§ **WORK INSTRUCTION**: All lines that hold the string "output" should be copied. Find them in the listing below.

§ **DATA TO PROCESS**:

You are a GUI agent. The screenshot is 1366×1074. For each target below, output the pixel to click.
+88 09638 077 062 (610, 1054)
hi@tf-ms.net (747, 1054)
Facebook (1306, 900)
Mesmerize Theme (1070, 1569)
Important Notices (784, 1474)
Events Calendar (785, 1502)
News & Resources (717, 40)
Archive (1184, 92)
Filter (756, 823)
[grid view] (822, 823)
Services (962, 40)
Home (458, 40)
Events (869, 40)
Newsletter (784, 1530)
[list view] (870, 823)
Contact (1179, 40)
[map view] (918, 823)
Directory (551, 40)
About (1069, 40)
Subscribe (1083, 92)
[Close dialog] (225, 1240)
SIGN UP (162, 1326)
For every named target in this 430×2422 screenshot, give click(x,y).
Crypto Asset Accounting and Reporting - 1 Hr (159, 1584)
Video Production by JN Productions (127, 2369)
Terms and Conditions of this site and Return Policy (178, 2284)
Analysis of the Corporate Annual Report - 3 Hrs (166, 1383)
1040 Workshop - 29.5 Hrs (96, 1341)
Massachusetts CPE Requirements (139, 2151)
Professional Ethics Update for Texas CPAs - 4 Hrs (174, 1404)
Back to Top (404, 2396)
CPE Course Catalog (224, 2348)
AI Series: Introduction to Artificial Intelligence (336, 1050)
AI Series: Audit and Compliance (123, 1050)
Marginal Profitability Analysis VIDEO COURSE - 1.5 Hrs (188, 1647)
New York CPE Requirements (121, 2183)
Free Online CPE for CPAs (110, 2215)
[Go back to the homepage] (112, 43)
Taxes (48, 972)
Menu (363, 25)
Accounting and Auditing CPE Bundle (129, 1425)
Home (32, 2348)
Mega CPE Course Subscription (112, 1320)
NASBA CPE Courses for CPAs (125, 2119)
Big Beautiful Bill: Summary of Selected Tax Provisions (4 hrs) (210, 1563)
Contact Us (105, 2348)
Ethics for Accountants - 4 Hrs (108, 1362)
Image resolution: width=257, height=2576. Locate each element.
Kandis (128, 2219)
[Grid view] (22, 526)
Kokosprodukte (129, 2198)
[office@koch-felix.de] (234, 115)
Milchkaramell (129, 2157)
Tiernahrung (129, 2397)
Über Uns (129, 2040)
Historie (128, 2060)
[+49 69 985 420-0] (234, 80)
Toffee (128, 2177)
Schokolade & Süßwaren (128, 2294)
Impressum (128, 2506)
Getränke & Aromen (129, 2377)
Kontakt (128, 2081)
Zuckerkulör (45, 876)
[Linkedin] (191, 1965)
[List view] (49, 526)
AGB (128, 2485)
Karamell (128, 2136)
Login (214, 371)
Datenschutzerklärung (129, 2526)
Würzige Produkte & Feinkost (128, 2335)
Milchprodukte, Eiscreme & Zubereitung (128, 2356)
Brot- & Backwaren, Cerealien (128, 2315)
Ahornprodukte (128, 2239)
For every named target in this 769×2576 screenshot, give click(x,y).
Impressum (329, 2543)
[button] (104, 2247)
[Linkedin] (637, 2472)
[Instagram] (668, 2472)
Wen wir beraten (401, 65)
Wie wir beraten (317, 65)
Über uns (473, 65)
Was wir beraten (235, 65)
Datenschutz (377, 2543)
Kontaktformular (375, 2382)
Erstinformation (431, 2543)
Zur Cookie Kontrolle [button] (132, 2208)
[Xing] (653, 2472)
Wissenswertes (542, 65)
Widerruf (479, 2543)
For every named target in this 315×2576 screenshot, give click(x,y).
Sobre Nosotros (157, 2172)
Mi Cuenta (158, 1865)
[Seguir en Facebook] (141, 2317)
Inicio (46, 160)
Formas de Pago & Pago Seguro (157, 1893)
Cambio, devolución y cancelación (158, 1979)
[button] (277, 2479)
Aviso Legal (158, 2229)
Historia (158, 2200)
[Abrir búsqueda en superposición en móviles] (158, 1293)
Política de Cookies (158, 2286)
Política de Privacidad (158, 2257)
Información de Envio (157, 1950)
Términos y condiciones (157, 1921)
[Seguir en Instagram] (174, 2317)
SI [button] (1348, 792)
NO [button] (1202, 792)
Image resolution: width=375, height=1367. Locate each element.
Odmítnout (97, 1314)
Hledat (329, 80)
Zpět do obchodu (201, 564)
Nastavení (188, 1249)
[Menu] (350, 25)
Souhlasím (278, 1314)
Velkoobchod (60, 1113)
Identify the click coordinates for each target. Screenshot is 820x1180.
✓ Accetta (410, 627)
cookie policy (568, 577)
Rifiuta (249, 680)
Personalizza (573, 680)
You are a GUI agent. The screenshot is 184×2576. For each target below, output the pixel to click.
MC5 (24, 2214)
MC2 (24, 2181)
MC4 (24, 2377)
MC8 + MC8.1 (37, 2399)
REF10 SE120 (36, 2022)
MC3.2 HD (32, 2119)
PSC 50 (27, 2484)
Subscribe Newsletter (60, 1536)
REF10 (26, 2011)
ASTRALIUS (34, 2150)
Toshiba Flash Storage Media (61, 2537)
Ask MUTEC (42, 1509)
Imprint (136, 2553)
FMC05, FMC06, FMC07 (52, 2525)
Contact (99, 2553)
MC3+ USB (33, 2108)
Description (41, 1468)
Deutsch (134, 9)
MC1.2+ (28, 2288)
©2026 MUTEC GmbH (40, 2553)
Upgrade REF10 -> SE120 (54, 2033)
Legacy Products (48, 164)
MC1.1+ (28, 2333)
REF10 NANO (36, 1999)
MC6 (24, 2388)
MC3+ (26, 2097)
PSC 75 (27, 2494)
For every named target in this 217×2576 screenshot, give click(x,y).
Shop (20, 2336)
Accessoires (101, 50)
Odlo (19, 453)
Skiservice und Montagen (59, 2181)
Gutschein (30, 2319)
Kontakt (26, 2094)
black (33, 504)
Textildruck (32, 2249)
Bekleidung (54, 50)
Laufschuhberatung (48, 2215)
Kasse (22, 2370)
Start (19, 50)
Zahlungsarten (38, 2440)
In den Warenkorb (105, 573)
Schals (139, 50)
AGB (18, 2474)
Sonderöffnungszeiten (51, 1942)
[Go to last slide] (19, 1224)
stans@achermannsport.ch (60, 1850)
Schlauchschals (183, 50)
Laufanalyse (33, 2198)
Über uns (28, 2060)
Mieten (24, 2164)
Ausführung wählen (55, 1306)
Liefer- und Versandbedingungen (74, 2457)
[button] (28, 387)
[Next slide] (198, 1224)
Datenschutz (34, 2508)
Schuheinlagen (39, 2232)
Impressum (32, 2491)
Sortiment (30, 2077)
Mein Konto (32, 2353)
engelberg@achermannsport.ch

§ **YOUR SOLUTION**:
You are a GUI agent. The screenshot is 1366×1074. For each target below, output the pixel to click.
You are a GUI agent. The screenshot is 184×2576. For each target below, output the pixel to click.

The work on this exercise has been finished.